Beginning with the line where "Dr. McIvor (223, 1261)" appears, repeat every remaining line of the entries exactly, the last line included.

(Records to process)

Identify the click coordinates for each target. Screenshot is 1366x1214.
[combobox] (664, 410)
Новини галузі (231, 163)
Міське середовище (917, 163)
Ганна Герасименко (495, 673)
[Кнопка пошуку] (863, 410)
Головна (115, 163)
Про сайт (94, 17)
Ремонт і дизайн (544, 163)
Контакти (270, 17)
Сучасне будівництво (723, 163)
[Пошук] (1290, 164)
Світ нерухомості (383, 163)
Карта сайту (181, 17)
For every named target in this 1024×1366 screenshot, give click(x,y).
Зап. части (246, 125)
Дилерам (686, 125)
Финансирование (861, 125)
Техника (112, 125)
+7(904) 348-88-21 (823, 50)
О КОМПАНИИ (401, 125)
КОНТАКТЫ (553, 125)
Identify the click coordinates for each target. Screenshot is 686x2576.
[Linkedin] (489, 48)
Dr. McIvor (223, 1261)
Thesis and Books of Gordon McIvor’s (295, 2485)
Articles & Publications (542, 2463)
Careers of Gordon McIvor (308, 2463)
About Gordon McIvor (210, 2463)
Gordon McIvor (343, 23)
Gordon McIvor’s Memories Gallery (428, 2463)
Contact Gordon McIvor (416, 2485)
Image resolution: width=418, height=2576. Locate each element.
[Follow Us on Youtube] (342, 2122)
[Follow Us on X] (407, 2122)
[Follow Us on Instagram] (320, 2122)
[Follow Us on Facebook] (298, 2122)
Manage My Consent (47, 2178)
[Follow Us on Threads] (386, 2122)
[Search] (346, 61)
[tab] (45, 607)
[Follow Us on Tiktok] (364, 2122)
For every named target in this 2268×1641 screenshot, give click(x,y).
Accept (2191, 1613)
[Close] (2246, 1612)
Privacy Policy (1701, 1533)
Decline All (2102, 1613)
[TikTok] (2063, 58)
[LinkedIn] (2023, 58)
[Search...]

(End Records to process)

__Solution below__
Dr. McIvor (223, 1261)
Thesis and Books of Gordon McIvor’s (295, 2485)
Articles & Publications (542, 2463)
Careers of Gordon McIvor (308, 2463)
About Gordon McIvor (210, 2463)
Gordon McIvor (343, 23)
Gordon McIvor’s Memories Gallery (428, 2463)
Contact Gordon McIvor (416, 2485)
Image resolution: width=418, height=2576. Locate each element.
[Follow Us on Youtube] (342, 2122)
[Follow Us on X] (407, 2122)
[Follow Us on Instagram] (320, 2122)
[Follow Us on Facebook] (298, 2122)
Manage My Consent (47, 2178)
[Follow Us on Threads] (386, 2122)
[Search] (346, 61)
[tab] (45, 607)
[Follow Us on Tiktok] (364, 2122)
For every named target in this 2268×1641 screenshot, give click(x,y).
Accept (2191, 1613)
[Close] (2246, 1612)
Privacy Policy (1701, 1533)
Decline All (2102, 1613)
[TikTok] (2063, 58)
[LinkedIn] (2023, 58)
[Search...]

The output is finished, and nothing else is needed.